Again, we will evaluate the accuracy of the distance weighted K-NN classifier for K=1 to 20. As this is a small and relatively easy dataset, you should get similar results as with the simple K-NN classifier.

You might observe the benefits of the distance weighted K-NN classifier better when training on larger and noisier datasets.

In [121]:
for k in range(1, 21):
    nn_classifier = WeightedKNNClassifier(k)
    nn_classifier.fit(x_train, y_train)
    nn_predictions = nn_classifier.predict(x_test)
    accuracy = compute_accuracy(y_test, nn_predictions)
    print(f"K={k}: {accuracy}")

  weight = 1/dist


K=1: 0.9666666666666667
K=2: 1.0
K=3: 0.9333333333333333
K=4: 0.9
K=5: 0.8666666666666667
K=6: 0.8333333333333334
K=7: 0.8666666666666667
K=8: 0.8333333333333334
K=9: 0.8
K=10: 0.7333333333333333
K=11: 0.7
K=12: 0.7
K=13: 0.7333333333333333
K=14: 0.7333333333333333
K=15: 0.7333333333333333
K=16: 0.6666666666666666
K=17: 0.6333333333333333
K=18: 0.6333333333333333
K=19: 0.6333333333333333
K=20: 0.5666666666666667


## Summary

You have built a K-Nearest Neighbour classifier (and the distance-weighted variant)! Because the Iris dataset is a small and simple dataset, you may only observe a small improvement in accuracy (if any) compared to a simple one-nearest neighbour classifier.

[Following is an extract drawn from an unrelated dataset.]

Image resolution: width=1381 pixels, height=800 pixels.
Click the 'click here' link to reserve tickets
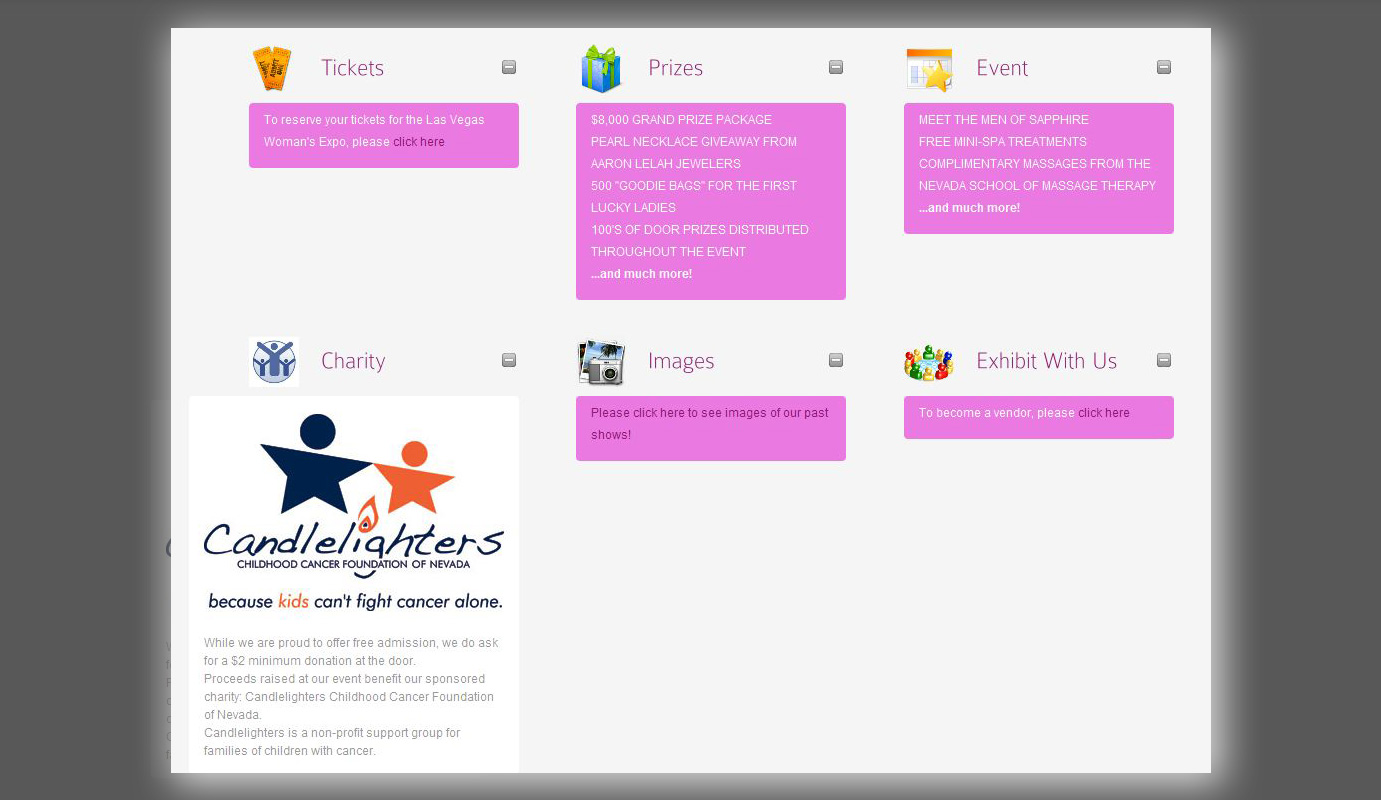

And that is it for this week's lab tutorials. We will not have a decision tree tutorial for this course. The coursework itself will contain a short guide to help you think about implementing your own decision trees.

In the next lab tutorial, you will be implementing different evaluation metrics and performing cross-validation.